ARTICLE.
::::::
Print Story PUBLIC TRANSPORT SCHEDULE INTERPRETATION FUN CHALLENGE
Welcome to the inaugural Public Transport Schedule Interpretation Fun Challenge (PTSIFC), in which I invite you to pit your wits against the vagaries of riding public transport in an unknown land.

The task is simple, and I will not subject you to the horrors of finding out which bus you have to take and where the bus stop is. No, for now, you merely have to devise an algorithm to determine how long you will have to wait until your bus or tram arrives. At your disposal is a schedule (example here) and your own wristwatch.

Solution under the fold.



The correct solution is as follows:

1. Stare at wristwatch. Try to remember what you learnt about the big and small hands at primary school.

2. Jab finger at random number on schedule.

3. Forget what current time is (determined at step 1). Check watch again.
::::::
REQUESTS.
1. Give each step of the correct solution in the public transport schedule challenge post.
2. According to the public transport schedule challenge post, which two things does the reader have to work with?
3. Write the next few steps of the public transport schedule challenge post, starting right after step 3.

Dataset items
::::::
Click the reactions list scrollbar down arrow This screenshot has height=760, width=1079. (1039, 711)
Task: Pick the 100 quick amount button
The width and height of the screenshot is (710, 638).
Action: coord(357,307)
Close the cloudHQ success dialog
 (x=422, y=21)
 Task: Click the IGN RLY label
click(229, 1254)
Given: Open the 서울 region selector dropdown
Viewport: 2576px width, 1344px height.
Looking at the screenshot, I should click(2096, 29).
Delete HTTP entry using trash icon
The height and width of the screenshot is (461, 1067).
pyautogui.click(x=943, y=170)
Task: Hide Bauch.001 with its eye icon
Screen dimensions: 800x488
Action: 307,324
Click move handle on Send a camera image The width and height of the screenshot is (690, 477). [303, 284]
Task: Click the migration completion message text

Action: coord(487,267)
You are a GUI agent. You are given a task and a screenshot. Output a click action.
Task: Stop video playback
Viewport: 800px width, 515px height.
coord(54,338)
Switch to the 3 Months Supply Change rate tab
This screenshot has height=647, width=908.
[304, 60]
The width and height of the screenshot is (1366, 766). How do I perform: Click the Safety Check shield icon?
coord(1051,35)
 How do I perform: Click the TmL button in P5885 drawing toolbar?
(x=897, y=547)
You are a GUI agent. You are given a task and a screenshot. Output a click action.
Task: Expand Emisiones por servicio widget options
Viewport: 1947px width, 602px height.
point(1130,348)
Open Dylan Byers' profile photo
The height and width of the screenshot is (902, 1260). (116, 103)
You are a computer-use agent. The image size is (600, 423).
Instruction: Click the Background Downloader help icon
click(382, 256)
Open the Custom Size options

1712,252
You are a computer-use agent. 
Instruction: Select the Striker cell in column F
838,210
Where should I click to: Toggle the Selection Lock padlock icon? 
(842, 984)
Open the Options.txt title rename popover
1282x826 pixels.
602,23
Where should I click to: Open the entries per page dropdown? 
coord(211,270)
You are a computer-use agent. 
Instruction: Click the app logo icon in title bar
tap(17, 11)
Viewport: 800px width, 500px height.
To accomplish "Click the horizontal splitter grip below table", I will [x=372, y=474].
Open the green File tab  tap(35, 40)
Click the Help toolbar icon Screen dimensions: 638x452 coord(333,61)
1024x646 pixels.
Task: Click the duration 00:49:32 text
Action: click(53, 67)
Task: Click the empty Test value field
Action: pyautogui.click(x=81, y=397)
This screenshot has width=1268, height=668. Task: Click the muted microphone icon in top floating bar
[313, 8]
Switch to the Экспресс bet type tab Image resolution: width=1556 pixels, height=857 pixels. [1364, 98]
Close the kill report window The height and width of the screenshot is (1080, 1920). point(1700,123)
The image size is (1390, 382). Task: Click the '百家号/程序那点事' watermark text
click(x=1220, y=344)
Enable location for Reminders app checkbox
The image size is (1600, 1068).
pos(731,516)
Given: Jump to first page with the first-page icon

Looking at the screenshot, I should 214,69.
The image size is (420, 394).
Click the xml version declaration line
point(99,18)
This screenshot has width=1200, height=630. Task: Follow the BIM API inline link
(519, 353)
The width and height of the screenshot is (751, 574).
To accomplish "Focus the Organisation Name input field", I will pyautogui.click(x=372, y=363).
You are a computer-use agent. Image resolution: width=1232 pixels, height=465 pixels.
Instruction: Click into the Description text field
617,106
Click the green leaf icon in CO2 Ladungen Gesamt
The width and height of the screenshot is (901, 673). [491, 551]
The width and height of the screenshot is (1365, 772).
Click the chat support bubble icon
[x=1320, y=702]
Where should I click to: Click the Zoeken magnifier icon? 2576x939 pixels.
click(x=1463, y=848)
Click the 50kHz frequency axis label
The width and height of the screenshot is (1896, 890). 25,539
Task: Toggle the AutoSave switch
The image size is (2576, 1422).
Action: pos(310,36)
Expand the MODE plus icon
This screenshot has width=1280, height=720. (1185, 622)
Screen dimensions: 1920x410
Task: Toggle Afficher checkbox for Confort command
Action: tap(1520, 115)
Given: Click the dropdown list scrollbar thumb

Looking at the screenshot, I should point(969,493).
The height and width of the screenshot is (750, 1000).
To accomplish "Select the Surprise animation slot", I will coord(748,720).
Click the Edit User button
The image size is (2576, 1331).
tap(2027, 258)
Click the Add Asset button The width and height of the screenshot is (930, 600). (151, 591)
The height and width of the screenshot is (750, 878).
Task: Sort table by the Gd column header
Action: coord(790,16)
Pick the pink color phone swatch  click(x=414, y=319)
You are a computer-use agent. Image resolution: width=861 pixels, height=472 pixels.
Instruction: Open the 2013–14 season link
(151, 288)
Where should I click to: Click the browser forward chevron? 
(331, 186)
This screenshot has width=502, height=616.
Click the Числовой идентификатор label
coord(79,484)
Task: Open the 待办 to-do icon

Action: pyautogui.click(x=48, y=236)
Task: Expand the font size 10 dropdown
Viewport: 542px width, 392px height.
::::::
RESULTS.
1.
1. Stare at wristwatch. Try to remember what you learnt about the big and small hands at primary school.
2. Jab finger at random number on schedule.
3. Forget what current time is (determined at step 1). Check watch again.

2. A schedule and the reader's own wristwatch.

3.
4. Allow concept to slowly form in your benighted fucking mind that current time is nowhere near selected schedule entry.

5. Move finger along line, repeating step 4 at each entry.

6. Allow fact to dawn upon you that you are moving finger in wrong direction. Reverse.

7. After several tries, forget what current time is. Check watch.

8. Move finger past boundary between weekday and weekend schedules. Fail to notice anything amiss.

9. Furrow brow throughout.

10. Notice bus arriving, rendering endeavour moot. Embark, taking care to obstruct as many people as possible.

There, that was easy, wasn't it? If you got all the steps right, you can probably apply for Zurich citizenship.

Morons.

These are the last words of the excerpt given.